● Exercise data
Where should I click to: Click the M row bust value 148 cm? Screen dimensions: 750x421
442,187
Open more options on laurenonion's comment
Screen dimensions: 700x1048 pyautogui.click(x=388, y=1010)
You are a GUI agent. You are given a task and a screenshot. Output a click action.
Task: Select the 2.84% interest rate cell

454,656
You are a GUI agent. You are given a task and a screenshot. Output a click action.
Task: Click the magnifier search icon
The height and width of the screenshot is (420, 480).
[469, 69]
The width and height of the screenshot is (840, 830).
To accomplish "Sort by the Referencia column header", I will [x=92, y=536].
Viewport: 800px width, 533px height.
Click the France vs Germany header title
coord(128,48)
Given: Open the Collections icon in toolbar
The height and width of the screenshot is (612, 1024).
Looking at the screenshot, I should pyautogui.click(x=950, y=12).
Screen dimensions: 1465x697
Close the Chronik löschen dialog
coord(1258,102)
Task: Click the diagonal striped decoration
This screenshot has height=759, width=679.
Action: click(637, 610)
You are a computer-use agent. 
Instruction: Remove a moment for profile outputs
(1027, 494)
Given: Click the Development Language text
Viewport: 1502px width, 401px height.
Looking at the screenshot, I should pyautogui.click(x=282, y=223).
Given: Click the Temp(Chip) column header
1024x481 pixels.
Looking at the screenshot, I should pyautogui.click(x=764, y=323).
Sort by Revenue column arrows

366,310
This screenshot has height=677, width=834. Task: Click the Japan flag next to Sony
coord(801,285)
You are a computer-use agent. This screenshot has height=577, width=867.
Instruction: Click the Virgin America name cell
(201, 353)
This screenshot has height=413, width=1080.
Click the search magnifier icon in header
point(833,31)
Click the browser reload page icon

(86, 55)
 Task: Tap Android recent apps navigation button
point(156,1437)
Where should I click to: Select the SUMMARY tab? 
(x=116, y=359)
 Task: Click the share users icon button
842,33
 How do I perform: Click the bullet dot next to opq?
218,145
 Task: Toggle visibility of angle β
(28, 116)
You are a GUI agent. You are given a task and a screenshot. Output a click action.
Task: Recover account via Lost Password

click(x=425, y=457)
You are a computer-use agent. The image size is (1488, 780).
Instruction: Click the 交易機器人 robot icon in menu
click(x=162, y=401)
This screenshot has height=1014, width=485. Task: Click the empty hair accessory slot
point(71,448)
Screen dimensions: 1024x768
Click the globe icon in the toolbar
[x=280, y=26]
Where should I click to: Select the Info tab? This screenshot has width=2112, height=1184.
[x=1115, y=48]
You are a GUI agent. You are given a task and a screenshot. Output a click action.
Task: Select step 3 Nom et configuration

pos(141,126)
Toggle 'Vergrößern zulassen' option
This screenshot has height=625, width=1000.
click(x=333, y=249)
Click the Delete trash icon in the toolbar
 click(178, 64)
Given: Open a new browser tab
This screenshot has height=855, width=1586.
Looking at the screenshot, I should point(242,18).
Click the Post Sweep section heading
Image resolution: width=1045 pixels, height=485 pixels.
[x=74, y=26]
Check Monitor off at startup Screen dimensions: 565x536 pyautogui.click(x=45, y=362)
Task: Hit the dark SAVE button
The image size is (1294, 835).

● Directions for this task
Looking over the records, find each line with the word "size" and copy it.

● Exercise output
You are a computer-use agent. The image size is (1488, 780).
The image size is (1294, 835).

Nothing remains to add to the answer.